Wen-Bin Zhang died in Evanston, Illinois, on February 22, 2022, following surgery.  Zhang held academic appointments at several institutions in the western hemisphere and China, including an adjunct position in  the Department of Mathematics at Illinois. Before his death, he and his wife, Kun-Ming Luo, lived in Chicago and made frequent trips to visit their daughter, Denise, and grandchildren in the Boston suburbs.

Zhang was born in Hong Kong, China, in 1940.  He earned a diploma, equivalent to a Master of Science in Mathematics, from Peking (today Beijing) University in China.  Upon graduating, he taught at the Tianjin Norma University and the South China University of Technology before coming to the University of Illinois in Fall 1982 for graduate study.  He earned his Ph.D. at Illinois in 1986 under Professor Harold Diamond with a thesis on analytic number theory.  He and Diamond later wrote a monograph on the theme of his thesis.

Zhang was a very successful teacher as an assistant in the Department of Mathematics at Illinois, and students flocked to his classes in spite of his having a heavy accent.  He wrote complete details neatly on the board, held extensive office hours, and showed his great commitment to students' learning---indeed, he ended each semester with more students than were originally enrolled.  After a brief postdoctoral stint in the United States, Zhang returned to the South China University of Technology to teach and research full time and was promoted to full professor in 1988.

In 1989, the Department of Mathematics organized a conference at Allerton Park in honor of Paul Bateman, and we invited Zhang.  His attendance had both personal and mathematical consequences: While he was here, the Tiananmen Square Massacre occurred, and the United States allowed any Chinese in the country at that time to apply for citizenship.  Zhang did this promptly, and in due course became a citizen.

After the conference, a proceedings volume was organized, and Zhang was asked to referee an article on an analogue of the prime number theorem for additive arithmetical semigroups.  He reported that the piece had a fundamental error.  It turned out that, over a couple of decades, everyone writing on the subject (including distinguished people!) had assumed that the relevant generating function had no zero at the point -1, and Zhang had produced an example in which this occurred.  We rejected the first paper, and accepted in its place one that Zhang wrote.  This work led to an invitation to write the bible on this topic, with John Knopfmacher.

After holding visiting appointments at Ilinois and the University of Texas at Austin, Zhang joined the University of the West Indies, in Kingston, Jamaica, and was subsequently promoted to professor there as well.

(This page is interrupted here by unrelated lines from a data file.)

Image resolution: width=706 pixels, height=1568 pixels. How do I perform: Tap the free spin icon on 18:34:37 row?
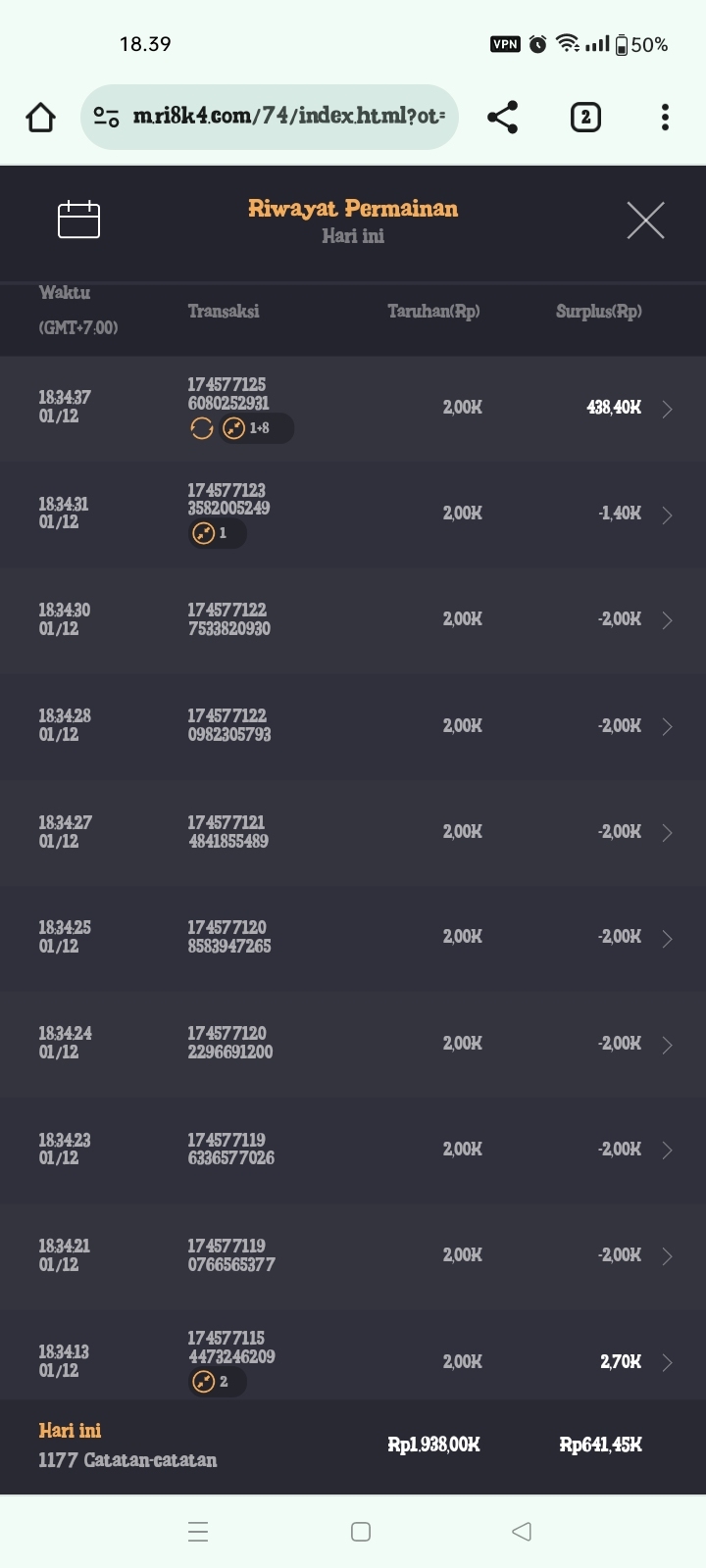(x=201, y=428)
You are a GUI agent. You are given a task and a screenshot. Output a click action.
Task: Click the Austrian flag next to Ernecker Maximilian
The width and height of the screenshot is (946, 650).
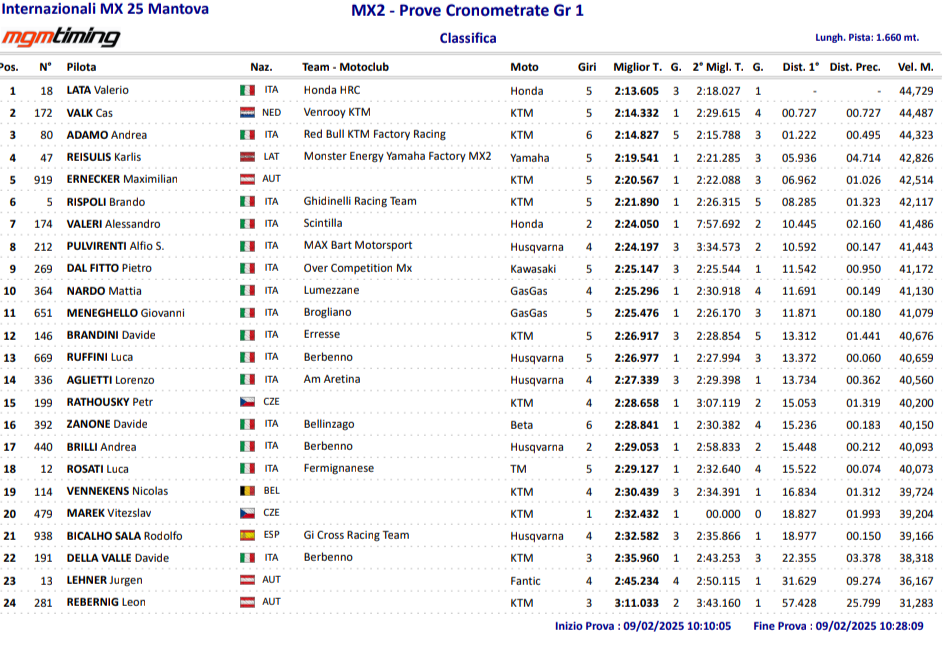point(247,180)
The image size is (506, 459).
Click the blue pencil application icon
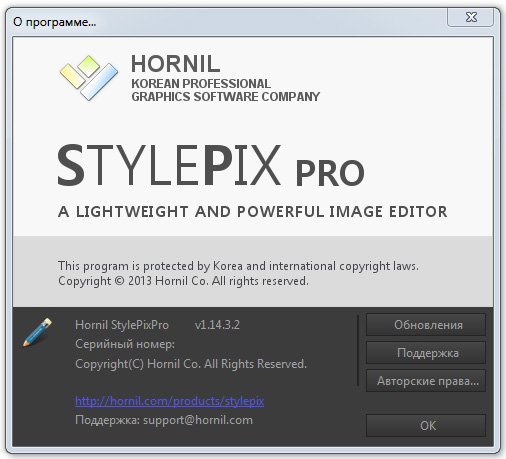(x=37, y=332)
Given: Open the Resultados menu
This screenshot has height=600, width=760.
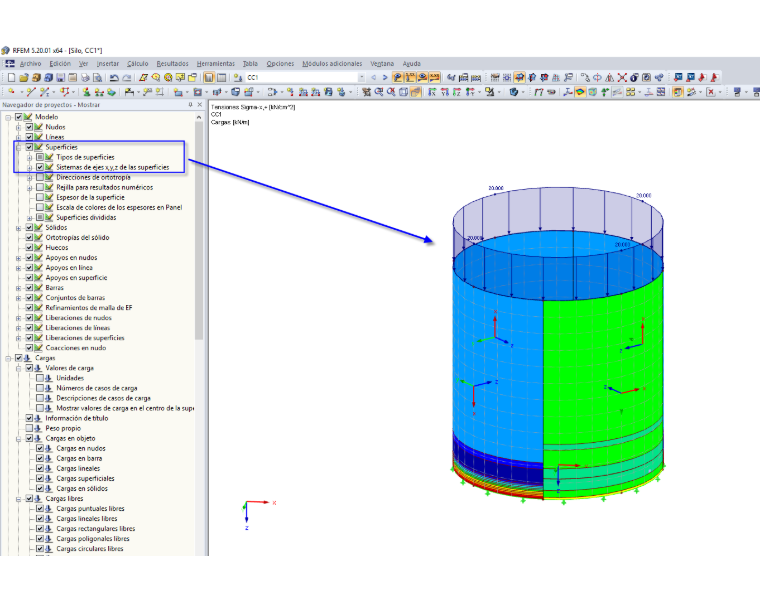Looking at the screenshot, I should [x=172, y=63].
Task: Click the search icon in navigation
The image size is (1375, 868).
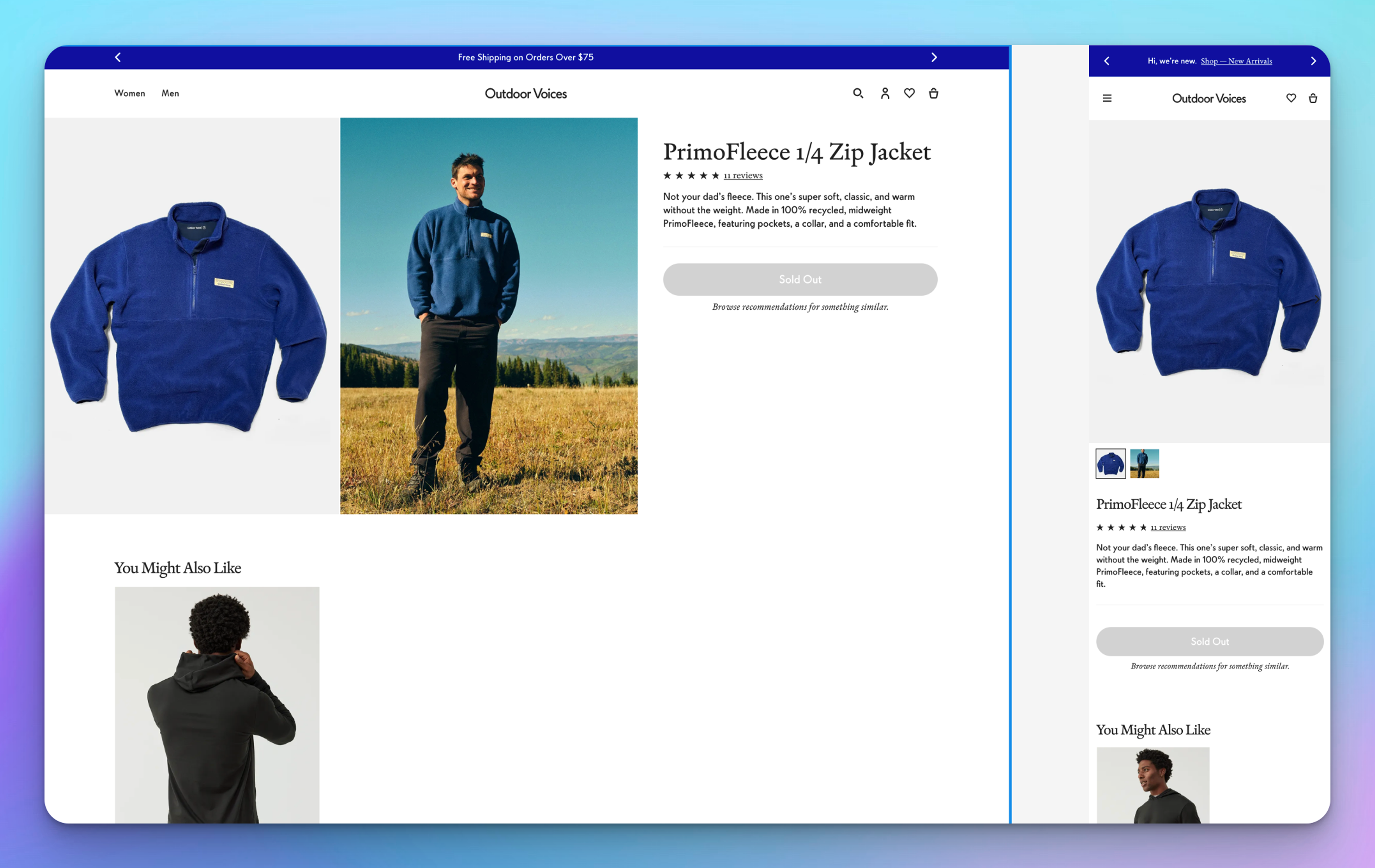Action: [858, 93]
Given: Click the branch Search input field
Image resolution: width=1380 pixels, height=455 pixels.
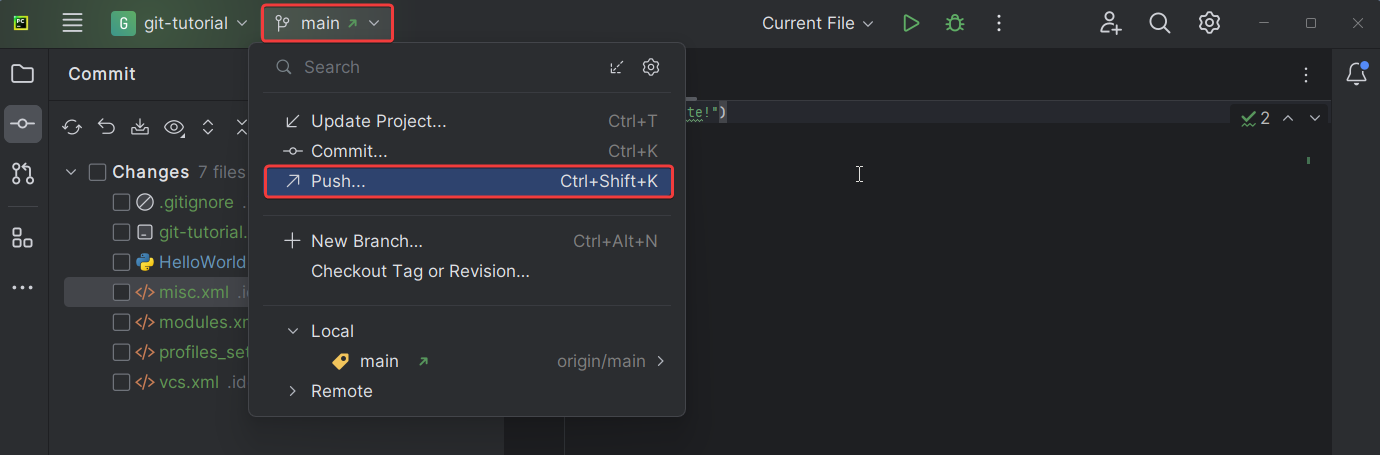Looking at the screenshot, I should pos(440,67).
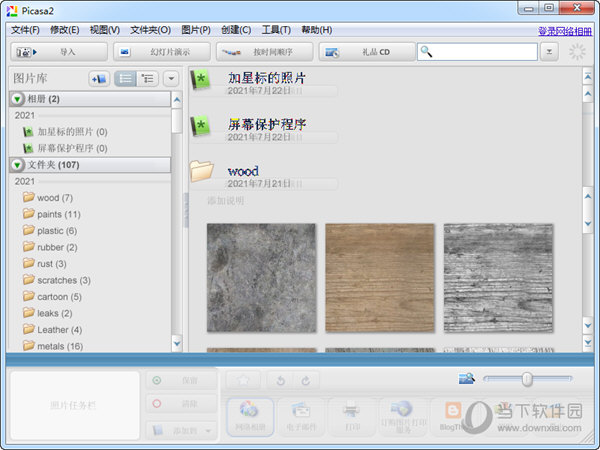The image size is (600, 450).
Task: Open the library view options dropdown
Action: [x=171, y=78]

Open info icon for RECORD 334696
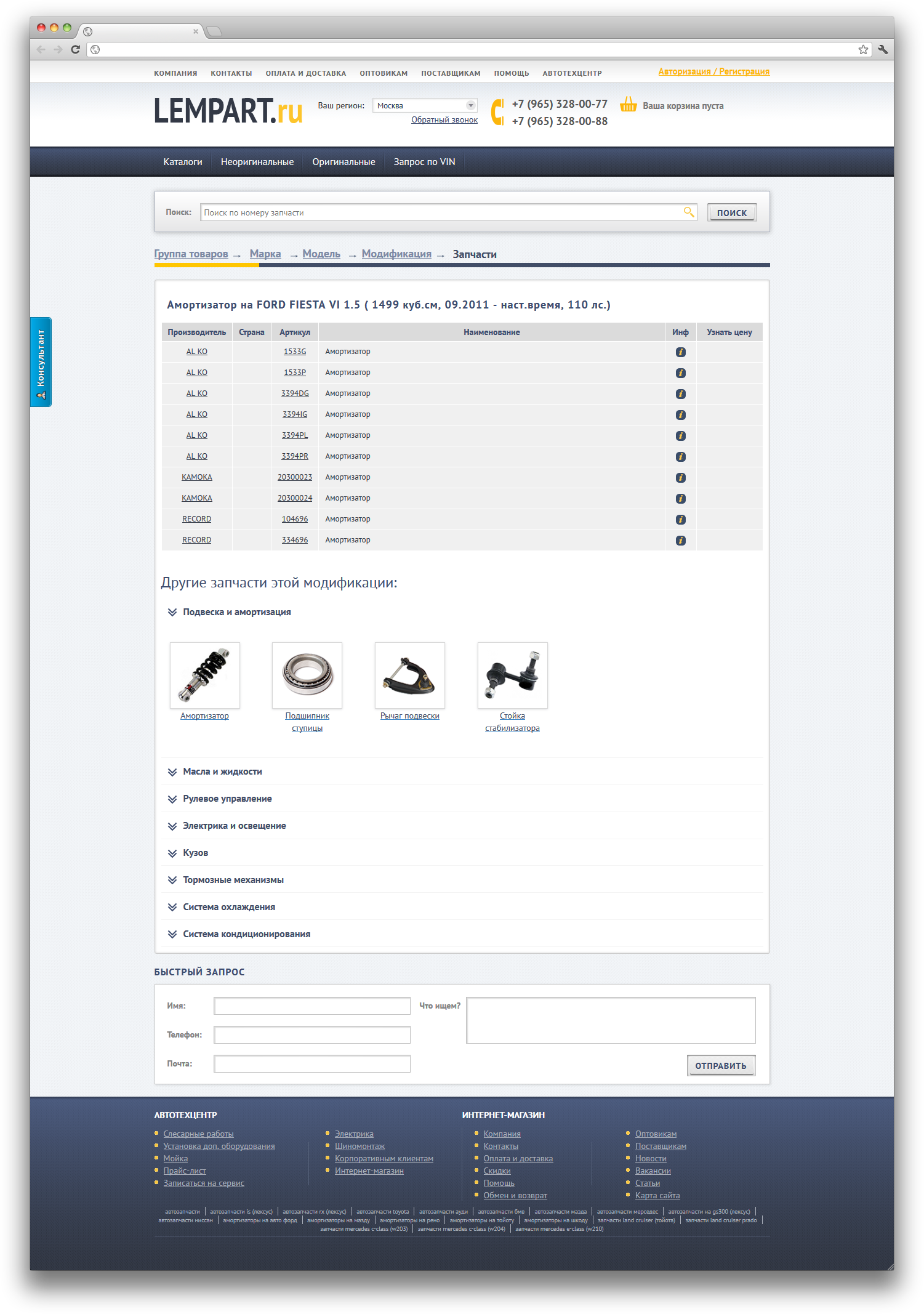pyautogui.click(x=680, y=541)
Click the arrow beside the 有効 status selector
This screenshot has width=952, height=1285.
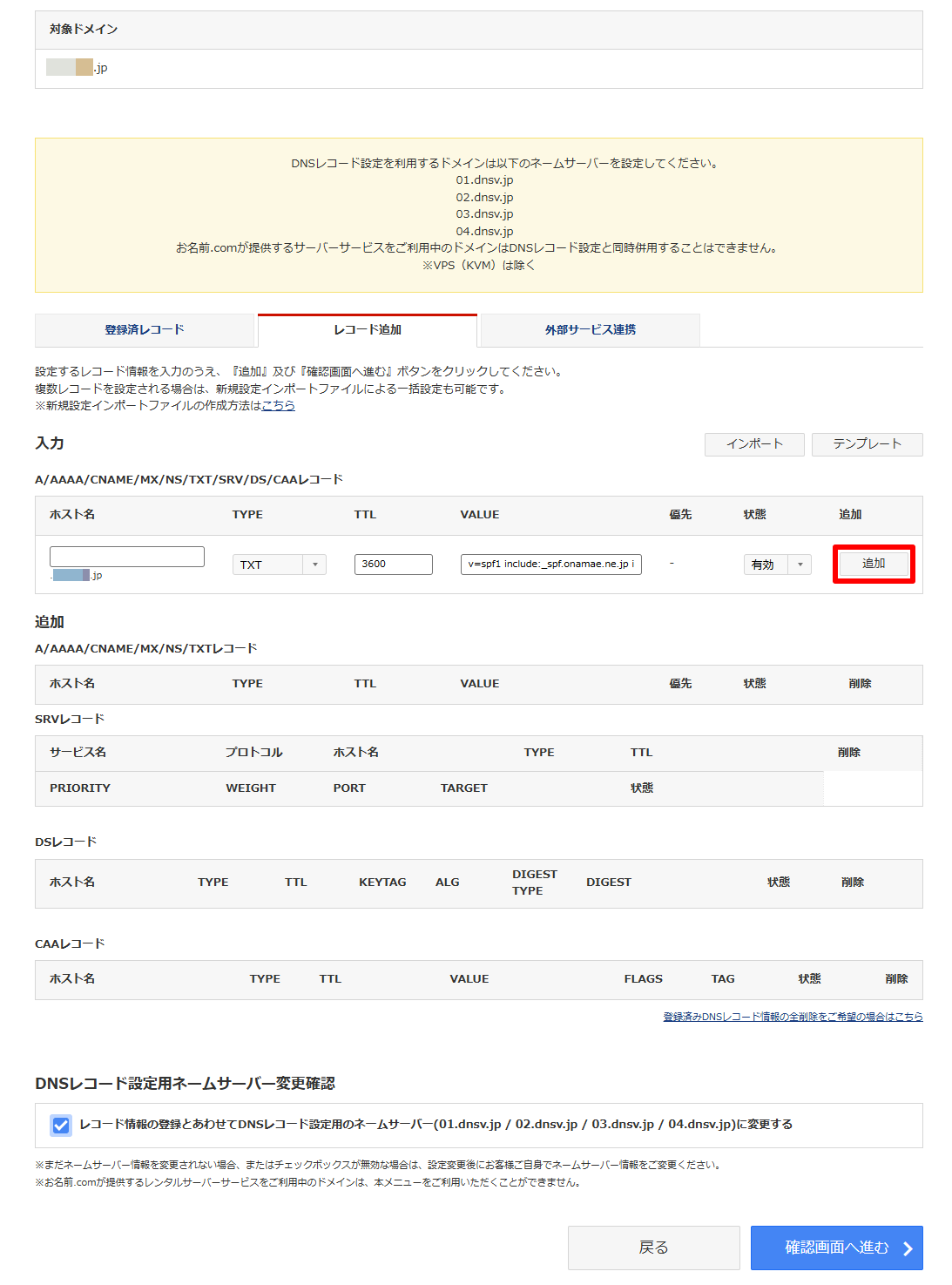coord(800,565)
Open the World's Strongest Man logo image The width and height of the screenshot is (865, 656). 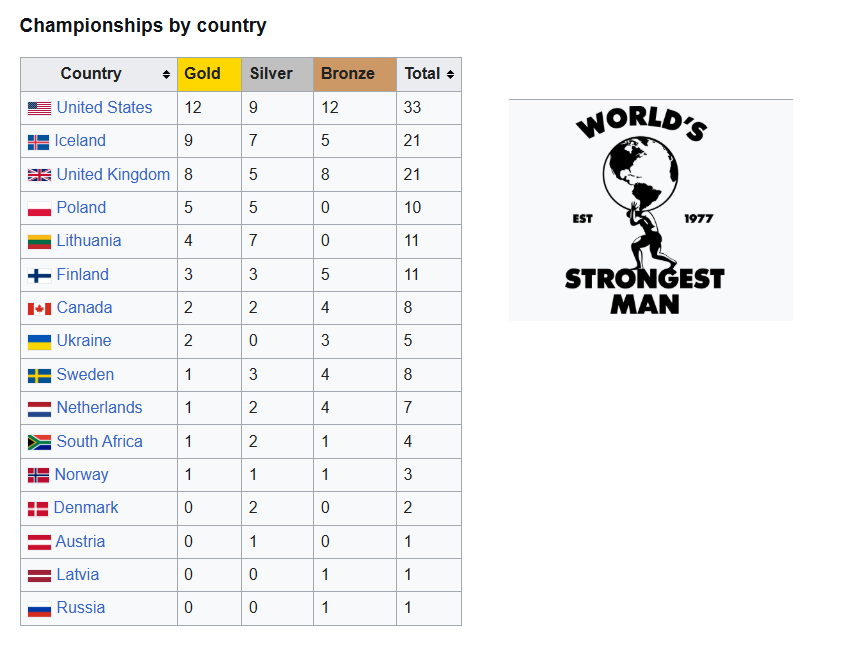[650, 210]
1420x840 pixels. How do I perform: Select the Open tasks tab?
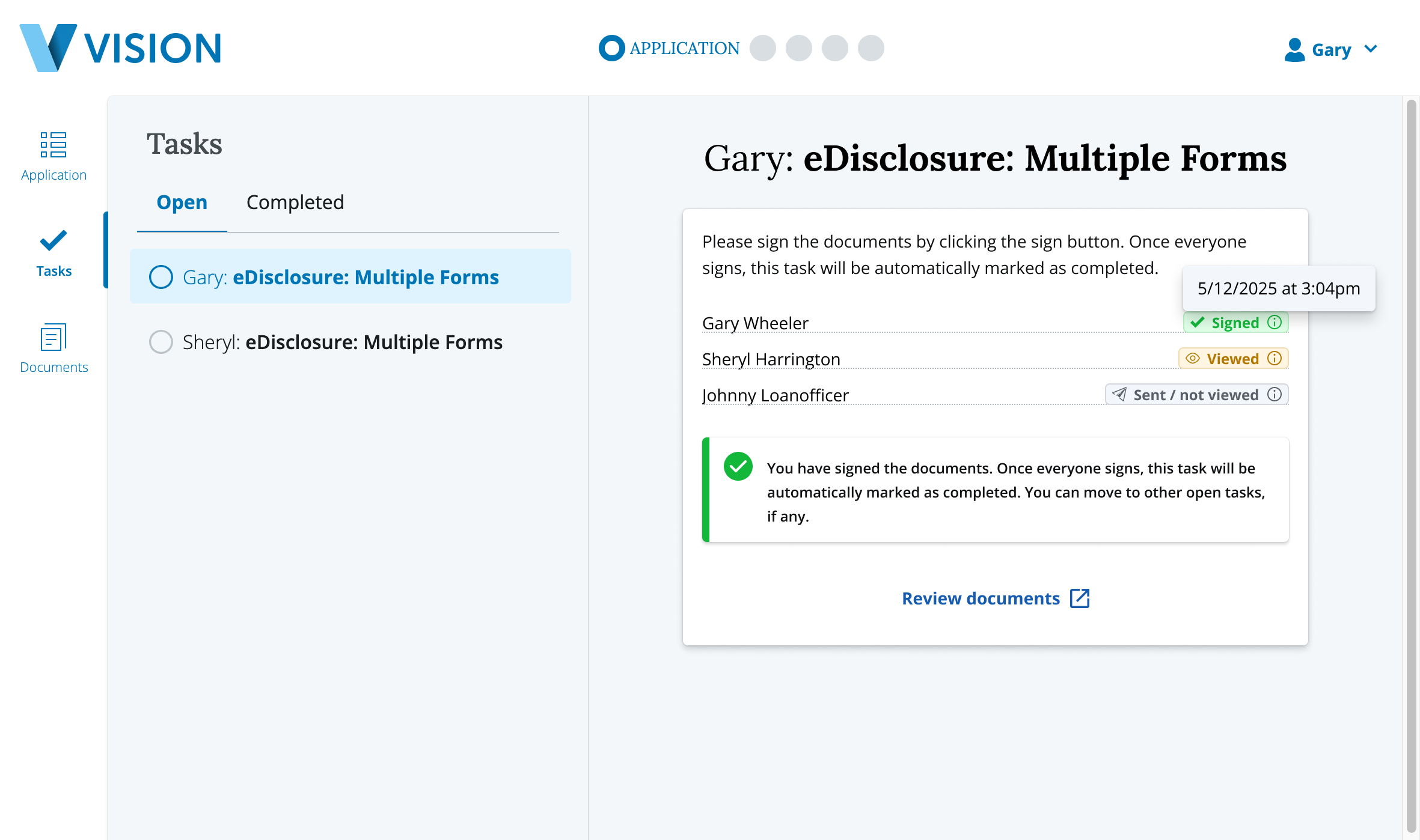tap(182, 202)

During his long career he collaborated with colleagues at renowned institutions in Asia, Europe, and South Africa.  He loved the UIUC Math Library, which led to his being one of the few people who, every Christmas, traveled from Jamaica to Urbana.  He retired from UWI in 2010 and enjoyed continuing to work on mathematics, particularly trying to prove the Riemann hypothesis.

Denise Zhang wrote Diamond about his last day:

My father was still thinking about the Riemann conjecture from the hospital bed the day before he passed away. We were visiting him that day and he told us that he had some new ideas. He seemed excited that it might be a breakthrough. You know how he would be if he thought he had a new lead.  He had this smirk, this twinkle in his eyes, this hopefulness in his tone ... My mom asked him to write it down in a notebook so he wouldn't forget but he assured us it was all in his head. I have not met anyone more passionate and dedicated about math than he.